ASSIGNED TASK:
What lines in the material hold the string "agent"? Copy out each of them.

DATA TO PROCESS:
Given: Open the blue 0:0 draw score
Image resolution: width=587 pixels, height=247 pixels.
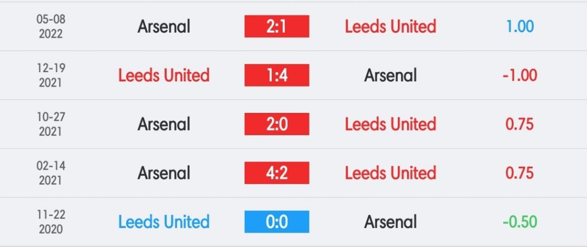Looking at the screenshot, I should 277,222.

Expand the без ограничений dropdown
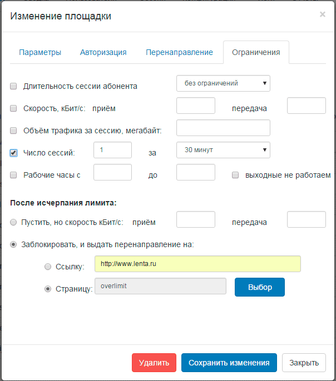click(223, 83)
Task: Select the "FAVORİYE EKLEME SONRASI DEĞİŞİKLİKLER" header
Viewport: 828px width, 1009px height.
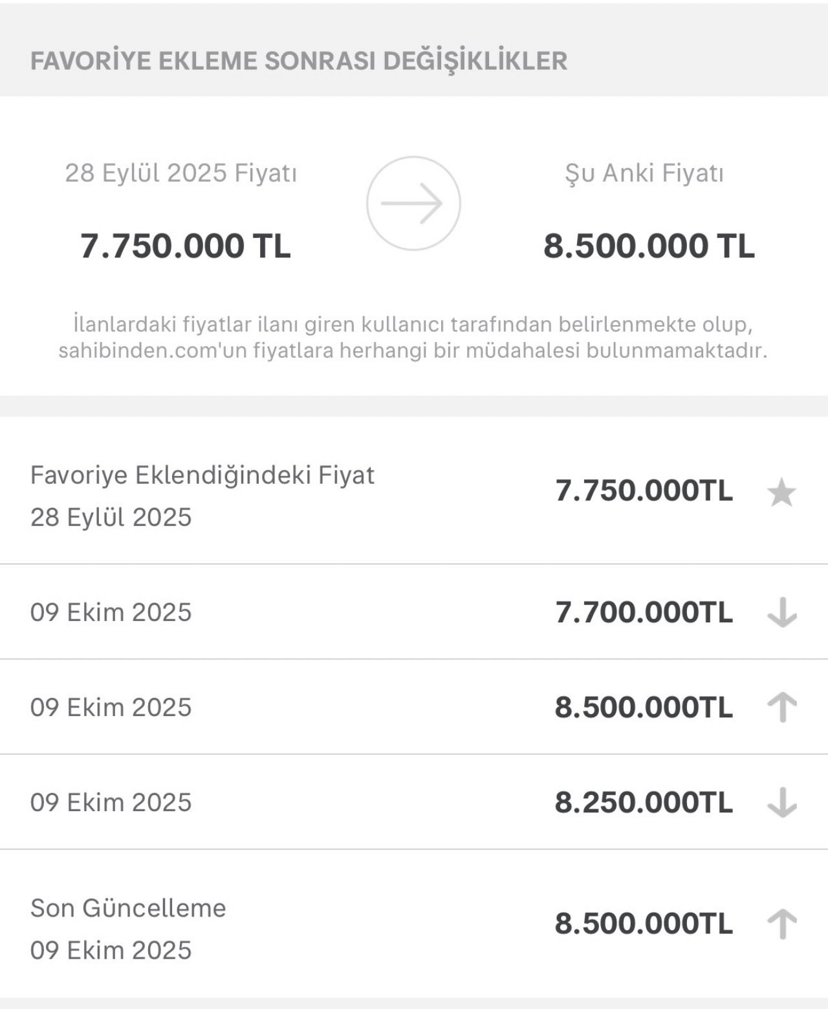Action: (x=299, y=61)
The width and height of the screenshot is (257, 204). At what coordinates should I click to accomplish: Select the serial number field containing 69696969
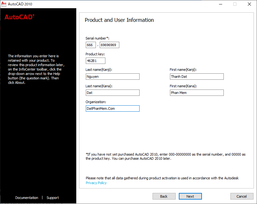109,45
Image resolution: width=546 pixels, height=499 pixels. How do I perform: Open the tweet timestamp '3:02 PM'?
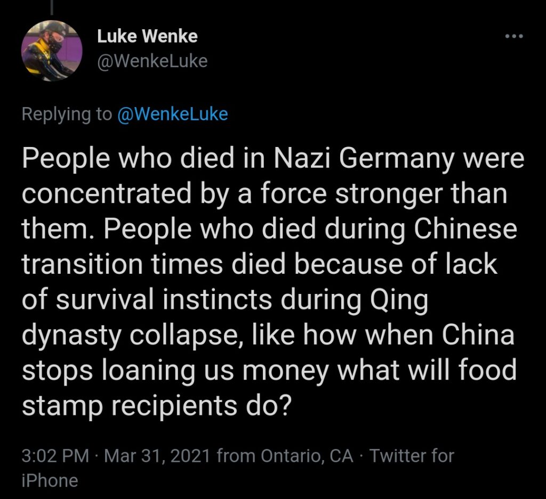pos(53,456)
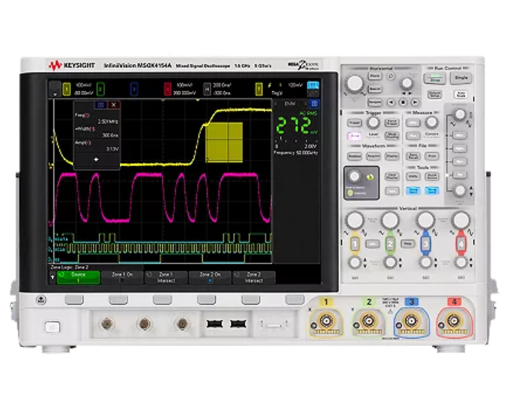Click the back/up arrow left of Source softkey
The width and height of the screenshot is (507, 408).
click(x=53, y=278)
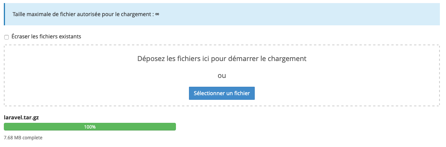Image resolution: width=446 pixels, height=147 pixels.
Task: Click the 100% label on progress bar
Action: (x=90, y=127)
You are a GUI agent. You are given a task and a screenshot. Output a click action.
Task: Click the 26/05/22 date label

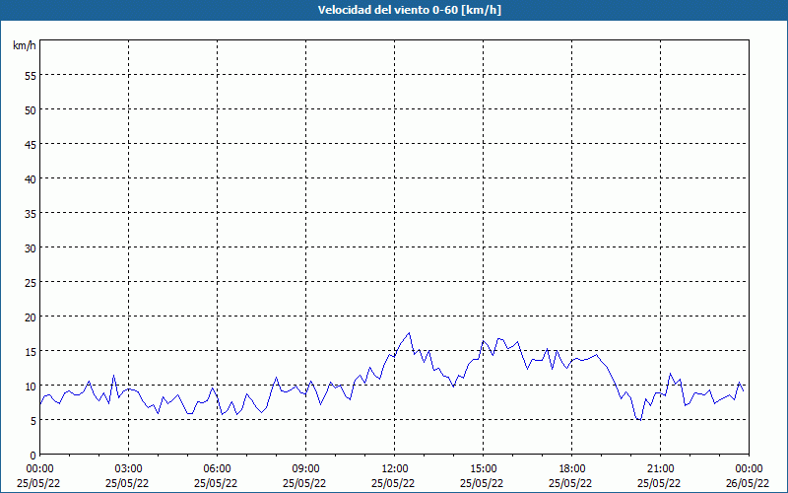pos(748,483)
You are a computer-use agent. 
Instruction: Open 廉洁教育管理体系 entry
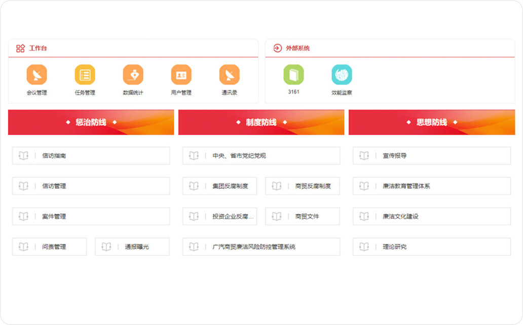431,186
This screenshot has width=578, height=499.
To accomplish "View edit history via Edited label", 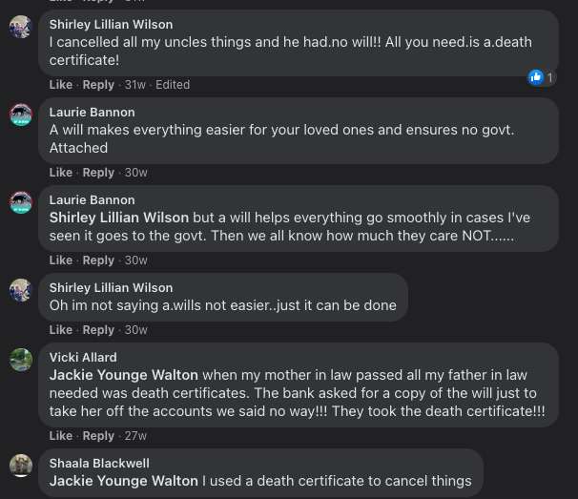I will [x=173, y=85].
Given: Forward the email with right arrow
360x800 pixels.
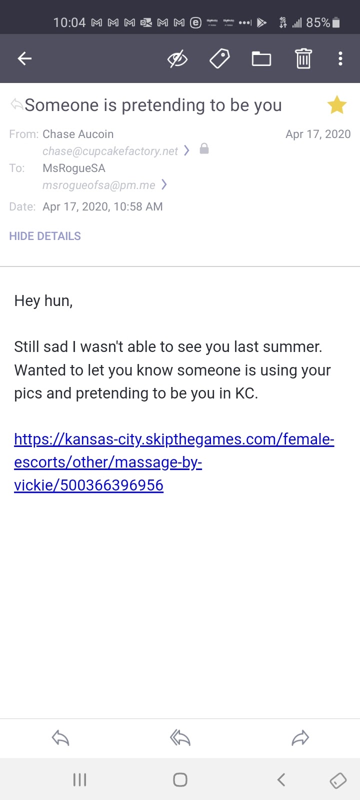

ANSWER TO THE PROBLEM:
You are a GUI agent. You are given a task and a screenshot. Output a click action.
You are a computer-use agent. 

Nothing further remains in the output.